Fig 5. Age-stratified variant sharing to characterize ancestral relatedness.

(A) Overview of approach for estimating the CCF for a pair of haplotypes, the fraction of the genomes of the two samples that have coalesced by a given time. Derived variants within a target genome are identified, their estimated ages are obtained from the Atlas of Variant Age, and their presence (black circles) or absence (white circles) in another (comparator) genome of interest is recorded. Variants are sorted by allele age (indicated by color), t, to obtain a naive maximum likelihood estimate of the CCF, Λ(t), using dynamic programming (assuming independence of variants and ignoring error in variant age estimates). (B) Selected pairwise CCFs for the two haploid genomes (chromosome 5) of individual HG00733 (top: maternally derived; bottom: paternally derived) of a Puerto Rican individual from the TGP compared to 8 haplotypes from 4 individuals, including their mother and father. Maternal and paternal genomes were used for phasing; hence, the inferred parental genomes are the transmitted (and untransmitted) genomes. The CCFs inferred with genomes from the entire TGP sample is shown in S1 Movie. The full result data set for HG00733 is available at https://human.genome.dating/ancestry/HG00733. (C) Inferred genome-wide CCFs (averaged per diploid individual across autosomes) for a Siberian Eskimo from the SGDP (ID: S_Eskimo_Sireniki-1) to all other sampled individuals (top panel). Colors indicate ancestry by geographic region (see legend). The CCF can also be expressed as a CIF (middle panel) to reflect the increase in shared ancestry within a given time period. Each row represents an individual from the SGDP, ordered by the AUC of the CCF and scaled such that the maximum per column is equal to one. The color bar (right) indicates the ancestry group of sorted individuals. The CIF within any time epoch can be expressed as an effective population size (N_e equivalent) from the maximum over reference samples, providing a summary of the rate at which common ancestor events occurred (bottom panel). The full result data set for this individual is available at https://human.genome.dating/ancestry/S_Eskimo_Sireniki-1. AFR, African; AMR, American; AUC, area under the curve; CCF, cumulative coalescent function; CIF, coalescent intensity function; EUR, European; SGDP, Simons Genome Diversity Project; TGP, 1000 Genomes Project.

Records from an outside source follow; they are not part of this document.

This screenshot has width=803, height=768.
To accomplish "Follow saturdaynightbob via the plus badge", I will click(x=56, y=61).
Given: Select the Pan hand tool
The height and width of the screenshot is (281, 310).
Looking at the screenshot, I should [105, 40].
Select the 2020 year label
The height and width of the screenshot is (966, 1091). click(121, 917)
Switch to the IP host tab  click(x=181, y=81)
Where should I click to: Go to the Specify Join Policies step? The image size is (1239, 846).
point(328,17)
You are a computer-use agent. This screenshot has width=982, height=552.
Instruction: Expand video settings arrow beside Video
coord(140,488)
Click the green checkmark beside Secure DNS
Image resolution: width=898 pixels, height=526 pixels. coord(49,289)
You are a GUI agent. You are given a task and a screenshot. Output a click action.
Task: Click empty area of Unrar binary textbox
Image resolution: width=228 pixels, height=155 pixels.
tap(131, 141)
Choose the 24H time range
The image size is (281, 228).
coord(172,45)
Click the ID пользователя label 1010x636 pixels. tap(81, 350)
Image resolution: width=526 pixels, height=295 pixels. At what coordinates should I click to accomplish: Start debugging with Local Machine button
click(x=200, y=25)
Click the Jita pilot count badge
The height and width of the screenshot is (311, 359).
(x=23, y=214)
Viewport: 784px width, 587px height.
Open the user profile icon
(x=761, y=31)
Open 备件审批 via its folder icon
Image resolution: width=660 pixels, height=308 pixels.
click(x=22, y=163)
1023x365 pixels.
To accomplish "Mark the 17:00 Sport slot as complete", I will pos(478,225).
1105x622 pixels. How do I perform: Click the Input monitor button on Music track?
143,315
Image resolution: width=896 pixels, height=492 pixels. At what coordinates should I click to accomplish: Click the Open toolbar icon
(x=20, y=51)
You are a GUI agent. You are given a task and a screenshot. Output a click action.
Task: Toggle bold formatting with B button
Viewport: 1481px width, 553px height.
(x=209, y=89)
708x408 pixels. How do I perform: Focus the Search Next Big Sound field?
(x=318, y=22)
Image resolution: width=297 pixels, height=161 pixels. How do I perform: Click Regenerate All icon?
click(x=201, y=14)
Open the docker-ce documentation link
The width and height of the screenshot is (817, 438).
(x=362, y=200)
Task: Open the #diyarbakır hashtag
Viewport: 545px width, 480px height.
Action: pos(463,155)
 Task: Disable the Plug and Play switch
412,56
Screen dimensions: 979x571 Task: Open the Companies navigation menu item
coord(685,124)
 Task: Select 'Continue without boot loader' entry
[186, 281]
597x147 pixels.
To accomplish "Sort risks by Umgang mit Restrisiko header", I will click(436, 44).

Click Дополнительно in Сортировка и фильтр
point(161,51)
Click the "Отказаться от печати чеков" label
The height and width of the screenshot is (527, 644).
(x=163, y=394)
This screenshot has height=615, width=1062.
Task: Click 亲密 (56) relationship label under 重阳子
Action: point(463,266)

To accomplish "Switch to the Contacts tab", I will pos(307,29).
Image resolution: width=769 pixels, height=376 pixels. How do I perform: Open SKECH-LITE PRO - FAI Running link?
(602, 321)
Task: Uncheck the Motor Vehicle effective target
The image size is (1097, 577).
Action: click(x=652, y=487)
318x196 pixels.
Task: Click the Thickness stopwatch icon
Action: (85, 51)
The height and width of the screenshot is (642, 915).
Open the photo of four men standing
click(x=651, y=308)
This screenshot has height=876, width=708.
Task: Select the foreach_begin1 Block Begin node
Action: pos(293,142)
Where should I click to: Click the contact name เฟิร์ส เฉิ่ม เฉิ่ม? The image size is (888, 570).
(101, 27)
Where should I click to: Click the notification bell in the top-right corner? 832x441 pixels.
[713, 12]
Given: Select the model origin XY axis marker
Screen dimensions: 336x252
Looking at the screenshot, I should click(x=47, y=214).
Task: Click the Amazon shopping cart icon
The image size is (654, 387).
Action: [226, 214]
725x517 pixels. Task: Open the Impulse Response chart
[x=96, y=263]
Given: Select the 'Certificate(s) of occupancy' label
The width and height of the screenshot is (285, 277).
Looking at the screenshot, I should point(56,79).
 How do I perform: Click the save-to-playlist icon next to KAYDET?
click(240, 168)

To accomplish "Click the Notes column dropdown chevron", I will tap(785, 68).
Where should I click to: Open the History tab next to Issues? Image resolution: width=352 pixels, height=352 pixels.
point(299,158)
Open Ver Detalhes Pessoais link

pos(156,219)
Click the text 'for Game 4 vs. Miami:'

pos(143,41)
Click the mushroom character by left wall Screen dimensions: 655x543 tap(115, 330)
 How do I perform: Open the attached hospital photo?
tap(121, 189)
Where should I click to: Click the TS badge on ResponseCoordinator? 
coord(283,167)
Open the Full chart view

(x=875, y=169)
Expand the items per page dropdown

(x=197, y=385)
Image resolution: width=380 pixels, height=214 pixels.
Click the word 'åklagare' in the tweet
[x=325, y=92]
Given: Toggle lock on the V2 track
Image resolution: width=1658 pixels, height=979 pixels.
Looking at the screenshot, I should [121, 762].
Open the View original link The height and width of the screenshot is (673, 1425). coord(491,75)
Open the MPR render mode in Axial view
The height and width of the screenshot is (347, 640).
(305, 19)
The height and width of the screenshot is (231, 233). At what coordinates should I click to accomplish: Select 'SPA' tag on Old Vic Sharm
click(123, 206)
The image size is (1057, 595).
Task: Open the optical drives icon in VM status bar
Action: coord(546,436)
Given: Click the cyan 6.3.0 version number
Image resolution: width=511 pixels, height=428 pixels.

Fig 6. Age-stratified connections between ancestry groups in the publicly available SGDP sample.

The CCF was inferred for all 556 haploid target genomes with all other comparator genomes in the SGDP sample and then aggregated by ancestry group (mean of CCFs from individuals within a population) and across chromosomes, with populations as defined in the SGDP (see legend on the right). (A–D) The ancestry shared between populations is indicated by the CIF over a given time interval (epoch), shown as a matrix with populations sorted from north to south within continental regions. Intensities were computed from aggregated CCFs to summarize relationships between populations; colors indicate intensity scaled per target population (rows) by the maximum over comparator populations. Ancestral connections are shown at different epochs back in time; around 200 generations ago (A), 800 generations (B), 4,000 generations (C), and 20,000 generations (D). The conversion (top right) assumes 20–30 years per generation. A more detailed summary, showing the ancestry shared between individuals, over a sliding time window (epoch) is shown in S3 Movie. (E) The maximum CIF for individuals from different ancestry groups (continental regions) expressed as effective population size (N_e) equivalents over time, estimated from CCFs aggregated per diploid individual and summarized by the median and interquartile range per group. Triangles indicate the epochs shown in panels A–D. A further breakdown of N_e equivalents estimated from nonaggregated CCFs per chromosome is shown in S8 Fig. CCF, cumulative coalescent function; CIF, coalescent intensity function; SGDP, Simons Genome Diversity Project.